Assim, nas rochas de 121 milhões de anos encontram-se restos das plantas, peixes, anfíbios, insetos e artrópodes que habitavam antigas lagoas. O lótus é daquela época, assim como Cratolirion, o mais antigo dos lírios (Nature Plants, 2019), e Gondwanagaricites, o cogumelo mais antigo já encontrado (PLOS One, 2017).
Já nas rochas de 110 milhões de anos, naquele ambiente lagunar viviam mais de 30 espécies de pterossauros, além de dinossauros como Angaturama limai, um parente do espinossauro, e de Cratoavis, a mais antiga ave das Américas (Brazilian Journal of Geology, 2015), entre uma infinidade de outras criaturas.

DESCAMINHO E REPATRIAÇÃO
De acordo com um livrinho excelente, o Guia de fósseis da Bacia do Araripe (2021), editado por paleontólogos da URCA, já foram descritas ao todo 36 espécies de plantas do Araripe – 37 com o lótus. Destas, 24 holótipos encontram-se no exterior, sendo que 19 deles nas coleções do museu de Berlim, como são os casos do lótus e do lírio do Araripe.
A descrição do lótus foi realizada no âmbito do projeto “Rumo a uma análise integrada do Crato Fossil Lagerstätte do Cretáceo Inferior”, que reúne museus alemães e universidades brasileiras.
Para William Gobo, “é uma boa iniciativa, ao dar a chance a pesquisadores brasileiros de participar na descrição de novas espécies, com base em fósseis que jamais deveriam ter saído do Brasil. Através da colaboração científica entre instituições alemãs e brasileiras, os autores estão articulando a repatriação dos fósseis em um futuro próximo”.
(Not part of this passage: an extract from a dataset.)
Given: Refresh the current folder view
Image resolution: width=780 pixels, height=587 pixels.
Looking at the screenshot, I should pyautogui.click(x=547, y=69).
A legislação brasileira proíbe a exportação de fósseis desde 1942. Porém, nos anos 1990, o tráfico de fósseis foi particularmente intenso no Araripe. Foi principalmente por esta época, ou mesmo antes, que saíram do país as extensas coleções de fósseis depositados em instituições europeias, americanas e japonesas.
Em 12 de junho de 2023, após três anos de uma batalha judicial movida por paleontólogos brasileiros, foi repatriado o fóssil do dinossauro Ubirajara jubatus, que tinha sido contrabandeado e estava no Museu de História Natural de Karlsruhe, na Alemanha. Seu novo lar é o Museu de Paleontologia Plácido Cidade Nuvens, em Santana do Cariri (CE).
Torçamos para que novos fósseis tomem o mesmo rumo de volta ao Brasil – e que o governo combata com afinco o tráfico de fósseis, que diminuiu, mas de forma alguma desapareceu.